Listing held in a dataset:

++++++

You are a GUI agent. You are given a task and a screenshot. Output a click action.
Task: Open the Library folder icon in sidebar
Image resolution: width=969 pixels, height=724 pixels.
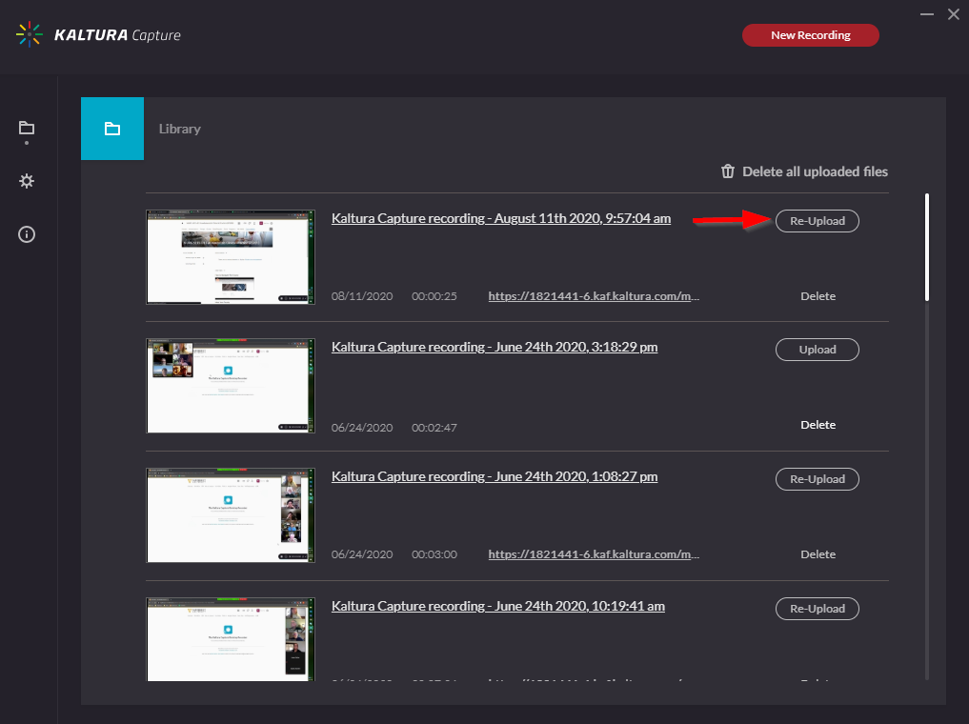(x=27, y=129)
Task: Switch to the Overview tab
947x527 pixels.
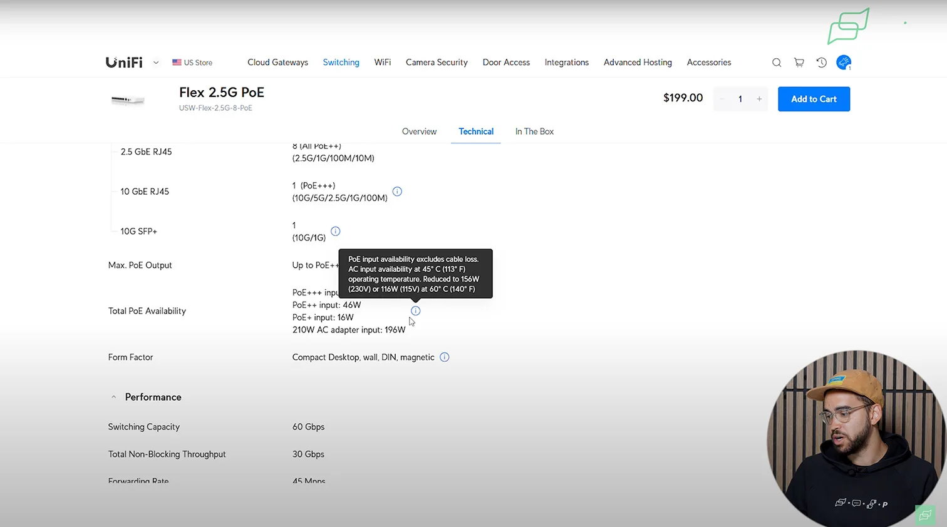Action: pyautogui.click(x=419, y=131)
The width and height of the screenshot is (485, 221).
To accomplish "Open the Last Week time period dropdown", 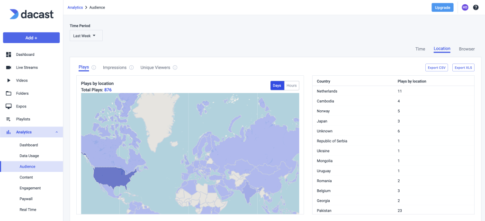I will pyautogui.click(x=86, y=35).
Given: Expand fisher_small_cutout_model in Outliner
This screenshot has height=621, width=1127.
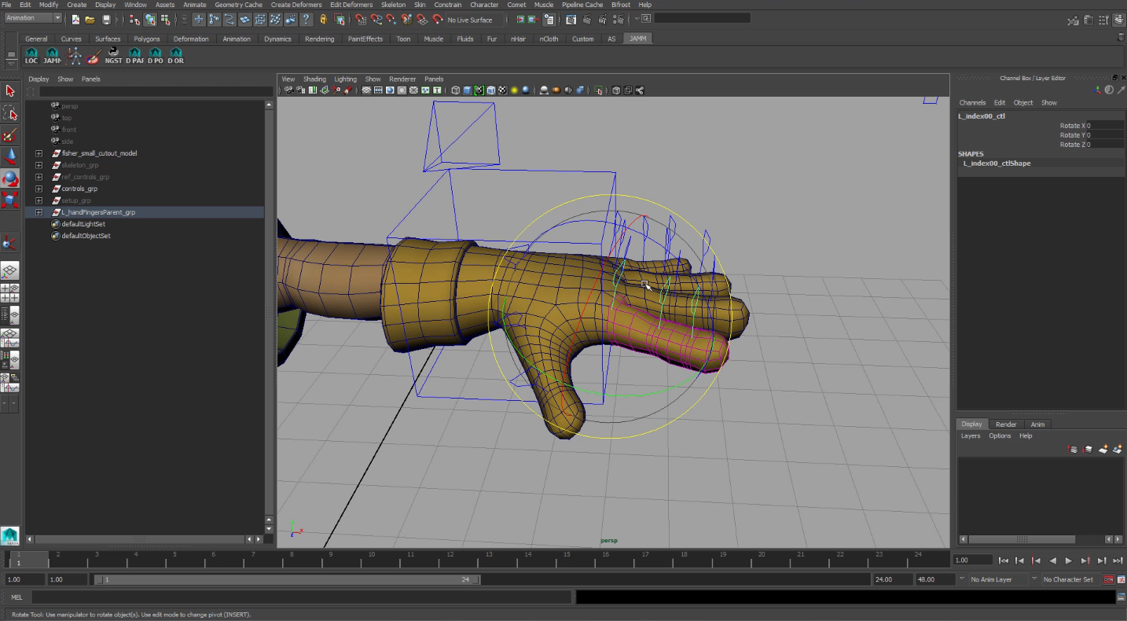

++++++

EXERCISE INSTRUCTIONS: Transcribe the part of the listing that begins with the line containing "Given: Expand fisher_small_cutout_model" and continues through the end of the listing, reproducing each line verbatim. Leave the pictures out of your transcription.

CORRECT OUTPUT:
Given: Expand fisher_small_cutout_model in Outliner
This screenshot has height=621, width=1127.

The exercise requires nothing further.